Given passage:
The Electoral Bonds Scheme (EBS) and the associated amendments to the Companies Act, 2013 (CA 2013) have been subject to considerable scrutiny, leading to a landmark decision by the Supreme Court of India. This decision has nullified both the EBS and the amendments, creating a need for companies to reassess their compliance with political contributions. This analysis delves into the evolution of laws regulating corporate donations to political parties and the implications of the Supreme Court’s ruling. The case not only addresses legal and constitutional issues but also highlights the broader implications for corporate governance, electoral transparency, and democratic integrity. By understanding the historical context and the Court’s reasoning, companies can better navigate the complexities of political contributions and ensure compliance with the reinstated legal framework. This decision marks a pivotal moment in India’s electoral financing landscape, emphasising the need for transparency and accountability in the intersection of business and politics.

The Nature of Electoral Bonds

Electoral bonds are essentially promissory notes used for political funding. These bonds, being bearer instruments, do not disclose the buyer’s identity. This anonymity in the political financing process has been a point of contention, leading to the Supreme Court’s intervention.

The Supreme Court’s Verdict

In the landmark Electoral Bonds Case, the Supreme Court of India struck down both the Electoral Bonds Scheme (EBS) and the amendments made to Section 182 of the Companies Act, 2013 (CA 2013). This decision has profound implications for corporate political contributions and transparency in electoral financing.

Key Points of the Verdict:

1.Original Disclosure Requirements:

   Before the 2017 amendments, Section 182(3) of CA 2013 mandated that companies disclose the names of the political parties to which they contributed in their financial statements. This requirement aimed to ensure transparency and allow the public to see which companies were financially supporting which political parties.

2. Cap on Contributions:

   Section 182(1) imposed a cap on the total contributions a company could make in a financial year, limiting it to a certain percentage of the company’s net profits. This cap was intended to prevent excessive corporate influence on politics and ensure that only financially healthy companies made contributions.

Dataset rows:
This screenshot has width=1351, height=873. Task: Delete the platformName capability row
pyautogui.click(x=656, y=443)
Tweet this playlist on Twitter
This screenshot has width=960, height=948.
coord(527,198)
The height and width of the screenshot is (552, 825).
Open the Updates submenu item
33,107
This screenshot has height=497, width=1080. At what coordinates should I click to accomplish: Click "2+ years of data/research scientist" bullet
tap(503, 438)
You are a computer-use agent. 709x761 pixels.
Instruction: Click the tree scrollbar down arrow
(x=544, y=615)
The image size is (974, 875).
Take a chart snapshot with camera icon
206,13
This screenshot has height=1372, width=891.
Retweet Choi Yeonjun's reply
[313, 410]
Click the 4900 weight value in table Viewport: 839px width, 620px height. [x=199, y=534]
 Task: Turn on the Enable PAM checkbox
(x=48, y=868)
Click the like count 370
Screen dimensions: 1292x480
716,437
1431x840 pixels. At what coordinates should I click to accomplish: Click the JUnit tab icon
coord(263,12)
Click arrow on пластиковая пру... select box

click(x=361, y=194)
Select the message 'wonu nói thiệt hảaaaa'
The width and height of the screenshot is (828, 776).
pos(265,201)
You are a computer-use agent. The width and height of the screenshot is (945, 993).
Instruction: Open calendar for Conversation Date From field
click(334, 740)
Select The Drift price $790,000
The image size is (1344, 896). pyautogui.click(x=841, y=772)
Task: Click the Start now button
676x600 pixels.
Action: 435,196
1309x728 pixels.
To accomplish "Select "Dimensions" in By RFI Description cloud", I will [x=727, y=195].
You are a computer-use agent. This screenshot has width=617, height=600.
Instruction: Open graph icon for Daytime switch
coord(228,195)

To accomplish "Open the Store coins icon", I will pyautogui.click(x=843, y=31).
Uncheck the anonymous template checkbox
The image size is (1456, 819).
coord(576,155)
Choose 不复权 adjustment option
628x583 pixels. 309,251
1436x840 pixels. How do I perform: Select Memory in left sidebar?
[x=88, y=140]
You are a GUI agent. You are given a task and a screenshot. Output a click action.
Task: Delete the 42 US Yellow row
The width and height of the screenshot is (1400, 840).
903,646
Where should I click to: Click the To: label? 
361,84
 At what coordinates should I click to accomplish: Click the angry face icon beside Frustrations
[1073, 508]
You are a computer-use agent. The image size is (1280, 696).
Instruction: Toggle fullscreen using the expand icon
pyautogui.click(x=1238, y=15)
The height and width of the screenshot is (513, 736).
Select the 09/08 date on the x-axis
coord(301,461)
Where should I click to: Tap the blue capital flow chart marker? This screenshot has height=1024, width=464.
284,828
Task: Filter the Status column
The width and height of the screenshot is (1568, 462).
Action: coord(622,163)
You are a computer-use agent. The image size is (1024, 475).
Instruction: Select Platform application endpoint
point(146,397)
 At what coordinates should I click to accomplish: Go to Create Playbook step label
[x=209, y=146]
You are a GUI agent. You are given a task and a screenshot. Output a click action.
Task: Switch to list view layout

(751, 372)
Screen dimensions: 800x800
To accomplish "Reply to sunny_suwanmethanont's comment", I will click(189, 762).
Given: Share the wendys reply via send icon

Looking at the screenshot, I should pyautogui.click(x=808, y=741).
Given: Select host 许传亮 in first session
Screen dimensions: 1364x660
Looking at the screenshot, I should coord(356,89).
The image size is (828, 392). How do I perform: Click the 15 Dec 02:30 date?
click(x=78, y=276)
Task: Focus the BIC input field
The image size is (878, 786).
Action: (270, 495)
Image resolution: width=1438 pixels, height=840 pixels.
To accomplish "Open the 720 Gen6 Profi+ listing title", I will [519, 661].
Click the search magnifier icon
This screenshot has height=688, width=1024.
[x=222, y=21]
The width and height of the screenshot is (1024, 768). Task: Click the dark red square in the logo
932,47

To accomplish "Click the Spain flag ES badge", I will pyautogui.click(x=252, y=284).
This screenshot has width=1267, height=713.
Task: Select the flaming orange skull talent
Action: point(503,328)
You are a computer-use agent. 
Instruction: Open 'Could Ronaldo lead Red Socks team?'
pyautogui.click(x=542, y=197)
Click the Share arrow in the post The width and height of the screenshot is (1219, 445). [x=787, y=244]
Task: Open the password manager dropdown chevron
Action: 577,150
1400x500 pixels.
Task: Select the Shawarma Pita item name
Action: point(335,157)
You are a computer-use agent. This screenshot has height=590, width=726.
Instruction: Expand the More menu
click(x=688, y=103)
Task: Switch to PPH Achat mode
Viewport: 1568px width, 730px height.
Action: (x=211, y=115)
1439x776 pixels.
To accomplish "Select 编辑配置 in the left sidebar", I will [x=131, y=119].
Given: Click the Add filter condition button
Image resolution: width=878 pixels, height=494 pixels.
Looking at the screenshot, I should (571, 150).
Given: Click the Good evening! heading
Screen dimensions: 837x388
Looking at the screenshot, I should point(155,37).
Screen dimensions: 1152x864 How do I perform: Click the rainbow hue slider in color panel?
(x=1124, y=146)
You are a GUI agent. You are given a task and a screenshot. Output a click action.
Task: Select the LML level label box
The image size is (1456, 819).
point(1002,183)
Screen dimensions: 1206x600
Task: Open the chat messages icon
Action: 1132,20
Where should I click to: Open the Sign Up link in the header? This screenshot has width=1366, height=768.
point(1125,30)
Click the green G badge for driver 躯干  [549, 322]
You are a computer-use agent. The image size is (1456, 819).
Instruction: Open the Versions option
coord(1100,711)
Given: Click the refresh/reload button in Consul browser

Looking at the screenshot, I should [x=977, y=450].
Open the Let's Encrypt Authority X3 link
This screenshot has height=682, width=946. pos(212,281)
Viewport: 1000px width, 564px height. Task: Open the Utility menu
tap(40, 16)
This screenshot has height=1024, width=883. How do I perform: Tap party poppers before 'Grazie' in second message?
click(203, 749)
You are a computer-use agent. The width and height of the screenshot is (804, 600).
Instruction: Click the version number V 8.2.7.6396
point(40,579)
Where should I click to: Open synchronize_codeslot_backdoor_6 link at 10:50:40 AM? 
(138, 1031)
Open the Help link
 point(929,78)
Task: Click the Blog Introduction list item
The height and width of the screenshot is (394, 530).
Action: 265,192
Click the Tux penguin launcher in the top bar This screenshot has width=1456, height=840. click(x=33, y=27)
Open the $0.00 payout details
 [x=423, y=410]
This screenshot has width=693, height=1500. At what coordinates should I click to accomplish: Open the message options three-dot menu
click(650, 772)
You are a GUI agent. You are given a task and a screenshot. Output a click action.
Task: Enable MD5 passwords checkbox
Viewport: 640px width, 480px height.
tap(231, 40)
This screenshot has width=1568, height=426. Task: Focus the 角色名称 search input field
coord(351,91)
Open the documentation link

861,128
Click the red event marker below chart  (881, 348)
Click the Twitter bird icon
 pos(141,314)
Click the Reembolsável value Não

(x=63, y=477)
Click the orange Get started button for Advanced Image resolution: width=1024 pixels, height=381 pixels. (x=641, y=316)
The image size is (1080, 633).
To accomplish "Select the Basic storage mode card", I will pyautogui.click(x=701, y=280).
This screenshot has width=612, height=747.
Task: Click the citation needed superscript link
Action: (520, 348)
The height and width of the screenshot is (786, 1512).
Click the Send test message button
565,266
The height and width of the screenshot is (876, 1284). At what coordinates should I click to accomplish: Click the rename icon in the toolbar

Problems to work on:
A) Decide whether each statement agrees with the passage on electoral bonds, answering yes or no and quoting the words from the passage that settle it: (i) Electoral bonds reveal who bought them. (ii) The Supreme Court struck down the amendments made to Section 182 of the Companies Act, 2013. (iii) Section 182(1) limited a company's contributions in a financial year to a percentage of its net profits.
B) Extract from the passage on electoral bonds the part that begins with the words "Electoral bonds are" and stops after "in electoral financing.".
C) Continue the passage on electoral bonds from its last sentence.
The records come from a different source than the passage on electoral bonds.

Results for the exercise:
A)
(i) No: "These bonds, being bearer instruments, do not disclose the buyer’s identity."
(ii) Yes: "struck down both the Electoral Bonds Scheme (EBS) and the amendments made to Section 182 of the Companies Act, 2013 (CA 2013)"
(iii) Yes: "limiting it to a certain percentage of the company’s net profits"

B)
Electoral bonds are essentially promissory notes used for political funding. These bonds, being bearer instruments, do not disclose the buyer’s identity. This anonymity in the political financing process has been a point of contention, leading to the Supreme Court’s intervention.

The Supreme Court’s Verdict

In the landmark Electoral Bonds Case, the Supreme Court of India struck down both the Electoral Bonds Scheme (EBS) and the amendments made to Section 182 of the Companies Act, 2013 (CA 2013). This decision has profound implications for corporate political contributions and transparency in electoral financing.

C)
3. Penalties for Non-Compliance:

   The original provisions included strict penalties for non-compliance. Companies failing to adhere to these regulations faced fines up to five times the amount contributed and imprisonment for responsible officers, reflecting the serious nature of these rules.

Changes Introduced by the 2017 Amendments:

– Reduced Transparency:

  The Finance Act of 2017 amended Section 182(3) to require companies to disclose only the total amount contributed to political parties without naming the recipients. This change significantly reduced the transparency of corporate political contributions.

– Removal of Contribution Cap:

  The amendments removed the cap on the total contributions companies could make, allowing unlimited donations. This change raised concerns about the potential for increased corporate influence in politics, particularly from large corporations.

– New Contribution Methods:

  The amendments also introduced a new subsection, 3A, specifying that contributions could be made via cheque, bank draft, or electronic clearing system, and through any instrument issued under a notified scheme, including the EBS.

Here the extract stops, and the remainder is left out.